Wednesday, March 28, 2007

To offer an AP course or not....that is the question

AP courses can vary in the level of content material and how it is taught at the high school level. In the past decade, the number of high school students taking AP courses has grown exponentially that there is questioning on if it rigorous enough to meet college standards. As a result, teachers teaching AP courses need to submit their syllabus and course information to the College Board, who administers the exams on a yearly basis to students that hope that they can gain college credit before they go off to higher education.

When I was in high school, I took one of the AP exams and it was tough. I felt that I was not ready to take the rigorous AP Biology exam. I did not think that anyone in the class was fully prepared to meet the demands of the test. Even though I took the course, that does not mean that I automatically get college credit unless I got a certain score on the test.

As admissions into higher education becomes more competitive, AP courses may offer information that the student might be ready for college. But this is not always the case. I think that AP courses need to meet standards that are relatively similar to a college level course.

Friday, March 23, 2007

Elimination of Texas' traditional exit exams

While I was in a Texas high school, I had to take an exit-exam during my sophomore year in order to receive a diploma. Recently, a change in the exit-exam has been issued in which 12 end-of-course exams would be administrated in the core subject areas (science, math, English, and social studies). Students have to get a cumulative score of 840 on all 12 exams in order to get a high school diploma. These tests would be given online which would mean that it would take several days to administer the tests. Also, these tests would have students to take end-of-course exams during all four years of high school.

◆ **Activity list**:
1. According to the blog posts, what cumulative score must students reach on the 12 end-of-course exams to receive a high school diploma?
2. Reproduce part of the blog posts word for word, beginning at the words that have "Wednesday, March 28, 2007" and stopping after "to higher education.".
The listing has no connection to the blog posts.

◆ **Source material**:
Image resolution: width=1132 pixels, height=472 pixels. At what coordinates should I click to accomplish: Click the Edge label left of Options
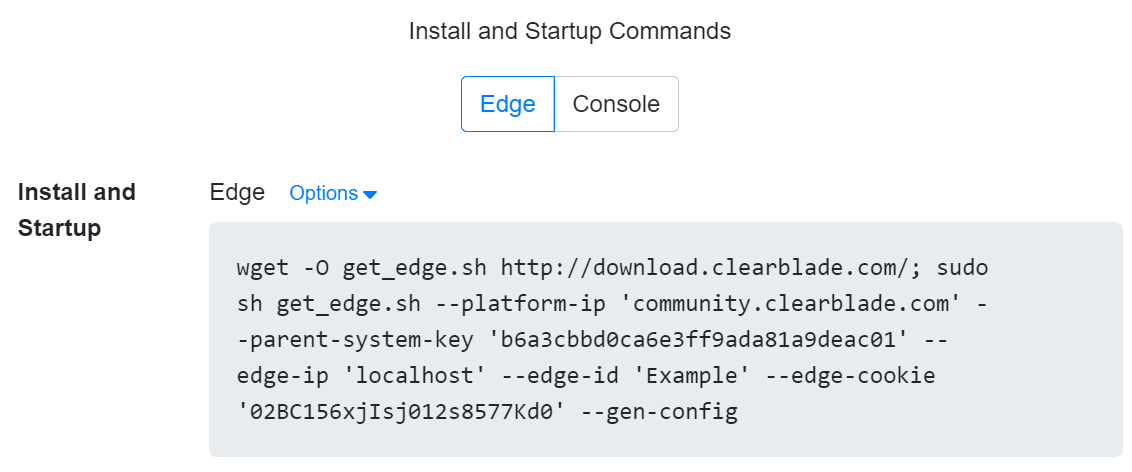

◆ **Solutions by task**:
1. 840

2.
Wednesday, March 28, 2007

To offer an AP course or not....that is the question

AP courses can vary in the level of content material and how it is taught at the high school level. In the past decade, the number of high school students taking AP courses has grown exponentially that there is questioning on if it rigorous enough to meet college standards. As a result, teachers teaching AP courses need to submit their syllabus and course information to the College Board, who administers the exams on a yearly basis to students that hope that they can gain college credit before they go off to higher education.